→ **ASSIGNMENT**: An answer that reproduces all the entries exactly is what is needed.

Data excerpts
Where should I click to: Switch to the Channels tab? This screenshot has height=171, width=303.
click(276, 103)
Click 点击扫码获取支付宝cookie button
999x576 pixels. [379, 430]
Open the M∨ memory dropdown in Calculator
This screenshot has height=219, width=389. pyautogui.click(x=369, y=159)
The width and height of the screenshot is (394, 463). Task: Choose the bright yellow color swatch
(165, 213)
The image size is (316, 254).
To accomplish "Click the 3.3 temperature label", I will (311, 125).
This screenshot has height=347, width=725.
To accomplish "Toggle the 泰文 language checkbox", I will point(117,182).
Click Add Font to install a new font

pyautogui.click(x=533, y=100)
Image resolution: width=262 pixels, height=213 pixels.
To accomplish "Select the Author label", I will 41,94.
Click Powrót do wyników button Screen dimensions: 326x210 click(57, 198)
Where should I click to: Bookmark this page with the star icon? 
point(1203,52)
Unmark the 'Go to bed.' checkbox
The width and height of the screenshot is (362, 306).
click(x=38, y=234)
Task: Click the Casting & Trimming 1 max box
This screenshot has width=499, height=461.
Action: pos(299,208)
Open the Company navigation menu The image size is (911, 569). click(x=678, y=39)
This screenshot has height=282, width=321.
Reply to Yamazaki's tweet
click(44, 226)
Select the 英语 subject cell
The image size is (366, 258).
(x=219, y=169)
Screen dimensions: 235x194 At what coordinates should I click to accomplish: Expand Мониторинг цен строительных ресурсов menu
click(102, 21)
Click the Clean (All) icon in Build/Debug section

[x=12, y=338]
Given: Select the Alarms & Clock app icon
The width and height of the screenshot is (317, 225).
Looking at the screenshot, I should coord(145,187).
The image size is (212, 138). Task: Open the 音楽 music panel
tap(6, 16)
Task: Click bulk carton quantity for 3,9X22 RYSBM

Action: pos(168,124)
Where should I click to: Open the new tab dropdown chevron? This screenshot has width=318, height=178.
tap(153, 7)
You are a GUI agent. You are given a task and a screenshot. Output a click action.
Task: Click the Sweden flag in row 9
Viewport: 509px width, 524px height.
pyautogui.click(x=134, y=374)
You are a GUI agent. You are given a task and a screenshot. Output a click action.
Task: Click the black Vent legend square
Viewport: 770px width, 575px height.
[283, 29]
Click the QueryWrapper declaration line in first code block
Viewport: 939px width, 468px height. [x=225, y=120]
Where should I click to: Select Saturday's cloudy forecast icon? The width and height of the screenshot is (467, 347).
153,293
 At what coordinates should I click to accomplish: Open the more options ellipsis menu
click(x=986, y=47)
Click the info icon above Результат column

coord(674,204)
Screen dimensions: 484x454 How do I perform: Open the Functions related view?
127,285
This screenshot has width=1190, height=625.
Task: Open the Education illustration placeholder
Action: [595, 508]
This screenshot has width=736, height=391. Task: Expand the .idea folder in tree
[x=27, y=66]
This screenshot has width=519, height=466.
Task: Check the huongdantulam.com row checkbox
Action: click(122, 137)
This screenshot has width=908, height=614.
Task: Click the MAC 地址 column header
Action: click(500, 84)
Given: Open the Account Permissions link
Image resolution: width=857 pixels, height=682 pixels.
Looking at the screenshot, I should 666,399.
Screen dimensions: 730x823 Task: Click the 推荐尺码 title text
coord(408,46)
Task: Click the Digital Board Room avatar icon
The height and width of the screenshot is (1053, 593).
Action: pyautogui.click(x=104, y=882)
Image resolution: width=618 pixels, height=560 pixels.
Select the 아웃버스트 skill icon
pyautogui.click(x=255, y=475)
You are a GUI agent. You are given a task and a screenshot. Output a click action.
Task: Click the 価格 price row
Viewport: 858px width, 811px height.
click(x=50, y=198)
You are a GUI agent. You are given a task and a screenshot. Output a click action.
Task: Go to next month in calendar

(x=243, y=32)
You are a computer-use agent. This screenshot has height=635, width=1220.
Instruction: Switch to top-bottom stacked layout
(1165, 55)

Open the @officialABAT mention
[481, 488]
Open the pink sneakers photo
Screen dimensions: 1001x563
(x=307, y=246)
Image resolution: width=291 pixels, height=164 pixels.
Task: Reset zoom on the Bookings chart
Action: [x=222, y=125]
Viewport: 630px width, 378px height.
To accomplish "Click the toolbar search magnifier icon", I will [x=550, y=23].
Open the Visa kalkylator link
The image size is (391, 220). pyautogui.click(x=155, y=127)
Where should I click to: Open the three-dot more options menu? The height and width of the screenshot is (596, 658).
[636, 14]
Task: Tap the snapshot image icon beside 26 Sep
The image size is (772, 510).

→ **FINISHED EXERCISE**:
Where should I click to: Switch to the Channels tab? This screenshot has height=171, width=303.
click(276, 103)
Click 点击扫码获取支付宝cookie button
999x576 pixels. [379, 430]
Open the M∨ memory dropdown in Calculator
This screenshot has height=219, width=389. pyautogui.click(x=369, y=159)
The width and height of the screenshot is (394, 463). Task: Choose the bright yellow color swatch
(165, 213)
The image size is (316, 254).
To accomplish "Click the 3.3 temperature label", I will (311, 125).
This screenshot has height=347, width=725.
To accomplish "Toggle the 泰文 language checkbox", I will point(117,182).
Click Add Font to install a new font

pyautogui.click(x=533, y=100)
Image resolution: width=262 pixels, height=213 pixels.
To accomplish "Select the Author label", I will 41,94.
Click Powrót do wyników button Screen dimensions: 326x210 click(57, 198)
Where should I click to: Bookmark this page with the star icon? 
point(1203,52)
Unmark the 'Go to bed.' checkbox
The width and height of the screenshot is (362, 306).
click(x=38, y=234)
Task: Click the Casting & Trimming 1 max box
This screenshot has width=499, height=461.
Action: pos(299,208)
Open the Company navigation menu The image size is (911, 569). click(x=678, y=39)
This screenshot has height=282, width=321.
Reply to Yamazaki's tweet
click(44, 226)
Select the 英语 subject cell
The image size is (366, 258).
(x=219, y=169)
Screen dimensions: 235x194 At what coordinates should I click to accomplish: Expand Мониторинг цен строительных ресурсов menu
click(102, 21)
Click the Clean (All) icon in Build/Debug section

[x=12, y=338]
Given: Select the Alarms & Clock app icon
The width and height of the screenshot is (317, 225).
Looking at the screenshot, I should coord(145,187).
The image size is (212, 138). Task: Open the 音楽 music panel
tap(6, 16)
Task: Click bulk carton quantity for 3,9X22 RYSBM

Action: pos(168,124)
Where should I click to: Open the new tab dropdown chevron? This screenshot has width=318, height=178.
tap(153, 7)
You are a GUI agent. You are given a task and a screenshot. Output a click action.
Task: Click the Sweden flag in row 9
Viewport: 509px width, 524px height.
pyautogui.click(x=134, y=374)
You are a GUI agent. You are given a task and a screenshot. Output a click action.
Task: Click the black Vent legend square
Viewport: 770px width, 575px height.
[283, 29]
Click the QueryWrapper declaration line in first code block
Viewport: 939px width, 468px height. [x=225, y=120]
Where should I click to: Select Saturday's cloudy forecast icon? The width and height of the screenshot is (467, 347).
153,293
 At what coordinates should I click to accomplish: Open the more options ellipsis menu
click(x=986, y=47)
Click the info icon above Результат column

coord(674,204)
Screen dimensions: 484x454 How do I perform: Open the Functions related view?
127,285
This screenshot has width=1190, height=625.
Task: Open the Education illustration placeholder
Action: [595, 508]
This screenshot has width=736, height=391. Task: Expand the .idea folder in tree
[x=27, y=66]
This screenshot has width=519, height=466.
Task: Check the huongdantulam.com row checkbox
Action: click(122, 137)
This screenshot has width=908, height=614.
Task: Click the MAC 地址 column header
Action: click(500, 84)
Given: Open the Account Permissions link
Image resolution: width=857 pixels, height=682 pixels.
Looking at the screenshot, I should 666,399.
Screen dimensions: 730x823 Task: Click the 推荐尺码 title text
coord(408,46)
Task: Click the Digital Board Room avatar icon
The height and width of the screenshot is (1053, 593).
Action: pyautogui.click(x=104, y=882)
Image resolution: width=618 pixels, height=560 pixels.
Select the 아웃버스트 skill icon
pyautogui.click(x=255, y=475)
You are a GUI agent. You are given a task and a screenshot. Output a click action.
Task: Click the 価格 price row
Viewport: 858px width, 811px height.
click(x=50, y=198)
You are a GUI agent. You are given a task and a screenshot. Output a click action.
Task: Go to next month in calendar

(x=243, y=32)
You are a computer-use agent. This screenshot has height=635, width=1220.
Instruction: Switch to top-bottom stacked layout
(1165, 55)

Open the @officialABAT mention
[481, 488]
Open the pink sneakers photo
Screen dimensions: 1001x563
(x=307, y=246)
Image resolution: width=291 pixels, height=164 pixels.
Task: Reset zoom on the Bookings chart
Action: [x=222, y=125]
Viewport: 630px width, 378px height.
To accomplish "Click the toolbar search magnifier icon", I will [x=550, y=23].
Open the Visa kalkylator link
The image size is (391, 220). pyautogui.click(x=155, y=127)
Where should I click to: Open the three-dot more options menu? The height and width of the screenshot is (596, 658).
[636, 14]
Task: Tap the snapshot image icon beside 26 Sep
The image size is (772, 510).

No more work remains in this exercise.